Wednesday, January 27, 2010

I Really Shouldn't Be a Diplomat


"I must acknowledge, once and for all, that the purpose of diplomacy is to prolong a crisis." - Mister Spock


In high school, I would often mediate between my more neurotic friends. But when push came to verbal assaults and double-crossing adolescent boys, I lost my knack for diplomacy.

This has most recently been confirmed when i dealt with an over-zealous—stalker—young man who became way to attatched for only knowing me a matter of days. I thwarted advances and called him on his stalker-like behavior. I even familiarized myself with Castle Doctrine and House Bill 228, recently passed in Montana. The following section specifically interests me.

"Section 1. No duty to summon help or flee. Except as provided in 45-3-105, a person who is lawfully in a place or location and who is threatened with bodily injury or loss of life has no duty to retreat from a threat or summon law enforcement assistance prior to using force. The provisions of this section apply to a person offering evidence of justifiable use of force under 45-3-102, 45-3-103, or 45-3-104."


Unlike my baby-sitter homer state, Minnesota, I can actually defend myself in my dwelling structure. I don't even have to announce to any perpetrator/trespasser that they are about to be clubbed—literally—with a 5 iron.
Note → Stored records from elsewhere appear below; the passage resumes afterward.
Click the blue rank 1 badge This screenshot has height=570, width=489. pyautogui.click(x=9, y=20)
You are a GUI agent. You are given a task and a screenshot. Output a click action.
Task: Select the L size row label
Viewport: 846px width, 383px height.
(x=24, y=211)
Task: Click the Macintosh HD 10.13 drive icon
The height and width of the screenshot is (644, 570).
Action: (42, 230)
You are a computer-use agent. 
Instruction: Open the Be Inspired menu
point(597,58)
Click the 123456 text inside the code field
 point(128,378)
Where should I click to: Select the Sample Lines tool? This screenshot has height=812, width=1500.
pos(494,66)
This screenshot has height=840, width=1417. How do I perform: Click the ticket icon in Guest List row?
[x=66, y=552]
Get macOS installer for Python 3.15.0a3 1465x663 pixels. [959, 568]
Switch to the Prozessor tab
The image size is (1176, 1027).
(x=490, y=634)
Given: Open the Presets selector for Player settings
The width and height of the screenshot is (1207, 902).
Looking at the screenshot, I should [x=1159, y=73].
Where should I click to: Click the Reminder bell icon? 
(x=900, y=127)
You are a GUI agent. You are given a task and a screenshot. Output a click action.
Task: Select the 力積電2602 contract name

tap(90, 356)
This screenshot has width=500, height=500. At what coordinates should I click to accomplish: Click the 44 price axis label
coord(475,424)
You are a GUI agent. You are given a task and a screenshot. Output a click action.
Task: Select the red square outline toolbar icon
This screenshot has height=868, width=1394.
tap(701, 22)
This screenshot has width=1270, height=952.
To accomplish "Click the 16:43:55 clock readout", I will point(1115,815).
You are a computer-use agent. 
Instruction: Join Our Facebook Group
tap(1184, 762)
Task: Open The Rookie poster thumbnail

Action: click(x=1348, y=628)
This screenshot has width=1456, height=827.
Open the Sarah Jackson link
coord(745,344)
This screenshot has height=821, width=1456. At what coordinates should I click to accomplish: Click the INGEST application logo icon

Not retreating is something I'm pretty good at. I told off that guy a few times, despite his alleged connections and obvious mental maladies. I went on one of those anti-stalker websites and they all said to deal with them gently. I did at first, but he didn't get the point. So I went to my penchant for directness. As well as some oddly tactful excuses for not having contact. I should not be a diplomat

Even after being abnormally civil, despite my directness, the guy deleted AND blocked me on facebook. Now, this was either to 1. get my attention, congrats you did. Or 2. I'm about to be whacked. Or 3. it was too emotional for him to still be friends after my rejection, which wasn't really rejection because we didn't even know each other.

I've been a little bit on edge—ever vigilant, never fearful.